Unirme al sindicato transformó mi vida. Dejé de vender drogas. Me deshice de las dos pistolas que poseía, armas que alguna vez pensé usar contra mis enemigos. A través del movimiento aprendí que el amor era más fuerte que el odio y que la no violencia podía convertirse en mi camino hacia la sanación.

César murió en 1993. Para 1994, yo era el director fundador de la Fundación César E. Chávez.

Como activista de derechos humanos, he sido testigo de muchos movimientos en los que el liderazgo abusó del poder que le fue confiado. Aun así, leer que César abusó de Dolores Huerta, cofundadora de la UFW, y que también abusó de niñas en la década de 1970, fue devastador: difícil de leer y aún más difícil de asimilar.

A lo largo de los años escribí en más de una ocasión que César no era ni un dios ni un santo. Lo confronté a él y al sindicato en varios temas, y estuve a punto de ser despedido más de una vez por hacerlo. Entonces, como ahora, creía que los movimientos deben permitir la verdad, la crítica y la rendición de cuentas.

Espero que todas las personas que fueron abusadas puedan ahora sentirse lo suficientemente seguras para hablar. Y cuando lo hagan, debemos recibirlas no con dudas ni defensividad, sino con amor, respeto y un compromiso genuino para ayudarlas a sanar. Tal vez así también encontremos una forma de sanarnos como comunidad.

Dolores Huerta luchó durante décadas como una líder fuerte en un movimiento mayoritariamente masculino, cargado por una pesada nube de machismo.
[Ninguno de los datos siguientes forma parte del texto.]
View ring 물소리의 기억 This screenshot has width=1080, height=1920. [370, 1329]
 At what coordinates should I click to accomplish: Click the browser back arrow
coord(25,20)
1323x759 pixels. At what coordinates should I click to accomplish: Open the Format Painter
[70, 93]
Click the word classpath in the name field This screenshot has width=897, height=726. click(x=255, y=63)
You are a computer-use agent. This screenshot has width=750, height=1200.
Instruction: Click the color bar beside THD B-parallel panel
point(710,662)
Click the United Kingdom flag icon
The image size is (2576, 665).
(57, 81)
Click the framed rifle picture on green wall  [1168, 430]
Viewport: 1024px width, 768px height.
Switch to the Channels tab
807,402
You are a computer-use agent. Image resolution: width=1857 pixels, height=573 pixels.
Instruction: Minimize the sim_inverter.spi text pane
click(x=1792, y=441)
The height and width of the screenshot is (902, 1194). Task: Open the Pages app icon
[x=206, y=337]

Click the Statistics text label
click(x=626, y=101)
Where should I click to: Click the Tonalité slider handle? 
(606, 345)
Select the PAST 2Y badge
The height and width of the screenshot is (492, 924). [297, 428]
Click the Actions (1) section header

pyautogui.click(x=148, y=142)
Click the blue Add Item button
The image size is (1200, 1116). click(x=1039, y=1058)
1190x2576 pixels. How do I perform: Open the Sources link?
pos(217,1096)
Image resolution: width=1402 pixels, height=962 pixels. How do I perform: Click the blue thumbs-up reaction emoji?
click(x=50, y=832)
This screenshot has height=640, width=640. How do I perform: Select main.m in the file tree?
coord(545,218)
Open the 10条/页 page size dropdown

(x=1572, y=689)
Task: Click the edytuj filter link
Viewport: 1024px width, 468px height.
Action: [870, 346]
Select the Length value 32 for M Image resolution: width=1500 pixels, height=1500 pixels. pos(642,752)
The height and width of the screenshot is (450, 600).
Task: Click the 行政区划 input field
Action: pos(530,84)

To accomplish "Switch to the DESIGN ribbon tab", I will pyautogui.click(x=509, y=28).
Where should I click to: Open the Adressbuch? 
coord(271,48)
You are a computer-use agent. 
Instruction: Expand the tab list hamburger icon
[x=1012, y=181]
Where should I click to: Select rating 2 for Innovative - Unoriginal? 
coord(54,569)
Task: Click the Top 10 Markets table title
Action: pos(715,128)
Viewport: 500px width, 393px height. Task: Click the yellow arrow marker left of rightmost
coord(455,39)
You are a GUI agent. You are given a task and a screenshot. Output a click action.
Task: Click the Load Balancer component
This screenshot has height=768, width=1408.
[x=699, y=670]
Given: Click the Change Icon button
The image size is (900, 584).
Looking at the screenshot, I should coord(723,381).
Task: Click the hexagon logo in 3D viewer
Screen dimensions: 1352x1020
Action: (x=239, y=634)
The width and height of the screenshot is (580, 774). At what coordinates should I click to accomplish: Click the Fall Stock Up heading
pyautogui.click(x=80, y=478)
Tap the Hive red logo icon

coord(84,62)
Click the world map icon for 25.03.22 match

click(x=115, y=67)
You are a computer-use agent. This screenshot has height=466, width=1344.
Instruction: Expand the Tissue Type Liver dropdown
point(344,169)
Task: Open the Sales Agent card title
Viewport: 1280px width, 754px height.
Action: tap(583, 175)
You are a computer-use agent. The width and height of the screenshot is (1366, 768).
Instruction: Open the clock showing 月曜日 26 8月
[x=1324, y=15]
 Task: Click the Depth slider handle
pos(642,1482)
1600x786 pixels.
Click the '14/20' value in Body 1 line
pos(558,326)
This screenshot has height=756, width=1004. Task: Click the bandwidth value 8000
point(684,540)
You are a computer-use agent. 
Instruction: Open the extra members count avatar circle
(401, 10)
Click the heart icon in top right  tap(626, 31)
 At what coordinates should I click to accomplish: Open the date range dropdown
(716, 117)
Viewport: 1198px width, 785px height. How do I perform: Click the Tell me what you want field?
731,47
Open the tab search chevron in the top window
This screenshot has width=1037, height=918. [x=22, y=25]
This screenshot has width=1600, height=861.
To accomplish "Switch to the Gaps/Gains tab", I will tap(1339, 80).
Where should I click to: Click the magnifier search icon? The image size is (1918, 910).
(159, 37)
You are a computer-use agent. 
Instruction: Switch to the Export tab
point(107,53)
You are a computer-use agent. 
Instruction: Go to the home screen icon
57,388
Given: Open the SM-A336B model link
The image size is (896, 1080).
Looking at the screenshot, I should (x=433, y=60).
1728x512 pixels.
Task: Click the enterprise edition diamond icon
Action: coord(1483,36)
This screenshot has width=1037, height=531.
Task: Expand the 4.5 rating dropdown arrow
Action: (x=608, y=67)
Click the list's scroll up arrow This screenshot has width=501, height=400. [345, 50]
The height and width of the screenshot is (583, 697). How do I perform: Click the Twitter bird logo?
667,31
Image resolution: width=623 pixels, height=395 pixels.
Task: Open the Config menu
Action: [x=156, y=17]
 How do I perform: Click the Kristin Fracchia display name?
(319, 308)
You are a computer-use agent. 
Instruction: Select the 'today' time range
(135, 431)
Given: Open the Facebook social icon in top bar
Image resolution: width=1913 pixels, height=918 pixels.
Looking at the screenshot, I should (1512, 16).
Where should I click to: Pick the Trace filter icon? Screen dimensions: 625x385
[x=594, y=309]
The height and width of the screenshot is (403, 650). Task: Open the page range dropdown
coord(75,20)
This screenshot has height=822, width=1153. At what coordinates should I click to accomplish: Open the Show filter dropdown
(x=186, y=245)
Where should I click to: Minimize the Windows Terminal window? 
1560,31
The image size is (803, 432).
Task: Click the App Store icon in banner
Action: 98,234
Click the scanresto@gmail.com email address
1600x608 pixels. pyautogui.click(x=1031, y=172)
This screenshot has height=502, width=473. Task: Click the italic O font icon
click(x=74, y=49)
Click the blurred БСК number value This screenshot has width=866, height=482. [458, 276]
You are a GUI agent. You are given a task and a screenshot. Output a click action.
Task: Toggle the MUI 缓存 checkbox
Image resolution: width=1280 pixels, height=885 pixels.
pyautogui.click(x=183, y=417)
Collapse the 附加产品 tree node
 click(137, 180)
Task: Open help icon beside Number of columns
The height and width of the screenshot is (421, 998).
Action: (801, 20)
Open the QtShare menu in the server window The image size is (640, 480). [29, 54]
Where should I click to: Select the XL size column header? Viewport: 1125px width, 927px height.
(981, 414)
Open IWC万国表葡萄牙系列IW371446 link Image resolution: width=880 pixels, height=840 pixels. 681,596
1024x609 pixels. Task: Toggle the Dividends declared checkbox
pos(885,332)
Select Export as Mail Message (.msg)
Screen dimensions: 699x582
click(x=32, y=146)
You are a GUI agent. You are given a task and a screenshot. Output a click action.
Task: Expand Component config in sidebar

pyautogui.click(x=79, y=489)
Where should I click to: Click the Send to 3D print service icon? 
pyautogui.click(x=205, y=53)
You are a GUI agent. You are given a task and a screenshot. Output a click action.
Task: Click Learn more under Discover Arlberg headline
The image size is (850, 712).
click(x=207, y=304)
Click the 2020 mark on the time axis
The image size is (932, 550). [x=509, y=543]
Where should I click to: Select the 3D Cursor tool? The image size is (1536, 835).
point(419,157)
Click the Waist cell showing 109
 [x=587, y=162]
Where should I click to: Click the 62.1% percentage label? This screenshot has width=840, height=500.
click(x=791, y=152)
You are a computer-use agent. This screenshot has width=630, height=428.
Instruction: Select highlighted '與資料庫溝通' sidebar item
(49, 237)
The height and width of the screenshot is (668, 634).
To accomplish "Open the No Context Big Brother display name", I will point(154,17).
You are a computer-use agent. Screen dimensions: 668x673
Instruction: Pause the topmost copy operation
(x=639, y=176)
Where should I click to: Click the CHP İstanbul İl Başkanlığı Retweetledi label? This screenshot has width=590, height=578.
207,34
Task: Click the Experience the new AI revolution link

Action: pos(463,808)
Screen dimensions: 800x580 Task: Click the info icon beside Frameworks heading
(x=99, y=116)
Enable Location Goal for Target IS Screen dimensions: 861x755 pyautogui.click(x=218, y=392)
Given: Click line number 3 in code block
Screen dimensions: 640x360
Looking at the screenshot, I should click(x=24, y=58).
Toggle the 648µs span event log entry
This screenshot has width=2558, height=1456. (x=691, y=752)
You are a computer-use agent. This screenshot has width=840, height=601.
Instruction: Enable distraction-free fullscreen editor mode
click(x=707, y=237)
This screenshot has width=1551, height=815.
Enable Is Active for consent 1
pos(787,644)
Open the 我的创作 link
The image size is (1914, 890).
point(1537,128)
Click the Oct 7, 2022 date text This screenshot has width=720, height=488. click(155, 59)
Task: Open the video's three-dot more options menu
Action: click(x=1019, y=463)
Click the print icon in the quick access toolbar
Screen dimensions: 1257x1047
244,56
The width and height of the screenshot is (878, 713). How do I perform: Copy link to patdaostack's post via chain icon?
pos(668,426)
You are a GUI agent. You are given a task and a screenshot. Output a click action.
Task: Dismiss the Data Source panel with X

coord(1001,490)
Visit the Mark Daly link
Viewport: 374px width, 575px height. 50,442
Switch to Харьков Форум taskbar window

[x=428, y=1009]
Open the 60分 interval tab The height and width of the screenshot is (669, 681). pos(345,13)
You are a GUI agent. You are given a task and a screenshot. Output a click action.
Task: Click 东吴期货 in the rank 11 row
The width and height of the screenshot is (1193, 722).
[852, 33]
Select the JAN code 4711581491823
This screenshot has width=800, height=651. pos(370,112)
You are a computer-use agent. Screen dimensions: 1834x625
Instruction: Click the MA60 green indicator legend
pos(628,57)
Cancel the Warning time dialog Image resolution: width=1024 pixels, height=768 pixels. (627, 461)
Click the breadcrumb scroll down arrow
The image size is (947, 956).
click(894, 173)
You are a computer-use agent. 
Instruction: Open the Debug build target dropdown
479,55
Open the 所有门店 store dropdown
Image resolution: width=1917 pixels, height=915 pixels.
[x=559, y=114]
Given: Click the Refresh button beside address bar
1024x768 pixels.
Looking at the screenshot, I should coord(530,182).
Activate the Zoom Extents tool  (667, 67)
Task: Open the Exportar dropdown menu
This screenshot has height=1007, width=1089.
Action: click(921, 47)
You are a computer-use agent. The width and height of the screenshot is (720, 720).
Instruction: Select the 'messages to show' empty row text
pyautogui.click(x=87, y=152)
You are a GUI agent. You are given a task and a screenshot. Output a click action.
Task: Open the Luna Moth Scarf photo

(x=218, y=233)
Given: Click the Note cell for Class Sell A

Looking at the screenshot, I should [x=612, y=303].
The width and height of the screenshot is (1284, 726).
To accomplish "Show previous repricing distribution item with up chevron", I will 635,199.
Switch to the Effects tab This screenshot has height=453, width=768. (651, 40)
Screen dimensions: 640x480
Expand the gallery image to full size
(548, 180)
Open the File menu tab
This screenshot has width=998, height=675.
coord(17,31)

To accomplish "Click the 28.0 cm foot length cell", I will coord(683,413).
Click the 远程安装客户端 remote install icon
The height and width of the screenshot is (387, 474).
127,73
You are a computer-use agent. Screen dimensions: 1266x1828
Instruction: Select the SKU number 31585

Hace más de veinte años dejó la UFW y fundó la Fundación Dolores Huerta, creando un espacio nuevo y vibrante donde jóvenes —especialmente niñas y mujeres— pueden organizarse, crecer y florecer. A punto de cumplir 96 años, sigue siendo un rostro de libertad para muchísimas personas.

La UFW creó un movimiento nacional que empoderó a los trabajadores del campo y a sus aliados para enfrentar a los grandes productores agrícolas y a sus aliados de derecha. A través de los boicots a la lechuga y las uvas, el sindicato logró contratos que transformaron vidas. Activistas como yo aprendimos a organizarnos, a desafiar un sistema racista y a luchar por la justicia sin violencia. Los sacrificios fueron inmensos, y muchos de nosotros continuamos hoy esa lucha por los derechos humanos.

Hoy ya existen esfuerzos para retirar el nombre de César de edificios y escuelas. Sabemos que este momento es doloroso no solo para el movimiento, sino también para la familia Chávez y, sobre todo, para las víctimas que han dado un paso al frente. No debería sorprendernos si surgen más testimonios.

Al mirar hacia el futuro, debemos garantizar que los derechos de las niñas y las mujeres estén protegidos y que nuestra respuesta hacia las víctimas y sus familias sea reflexiva, compasiva y justa.

Los enemigos del sindicato, de Chávez, de los trabajadores del campo y de los mexicoamericanos pedirán un linchamiento público y la destrucción total de un movimiento que, a pesar de sus fallas, ha realizado un trabajo profundamente valioso. No debemos permitir que su odio defina este momento.

En su lugar, debemos comprometernos con un liderazgo honesto y con la creación de salvaguardas que protejan a todas las personas, sin excepción.

Muchos de nosotros sentiremos enojo, decepción y arrepentimiento. Buscaremos ese arcoíris que hoy necesitamos más que nunca.

Dicen que cuando una estrella desaparece, deja espacio para que aparezcan tres más.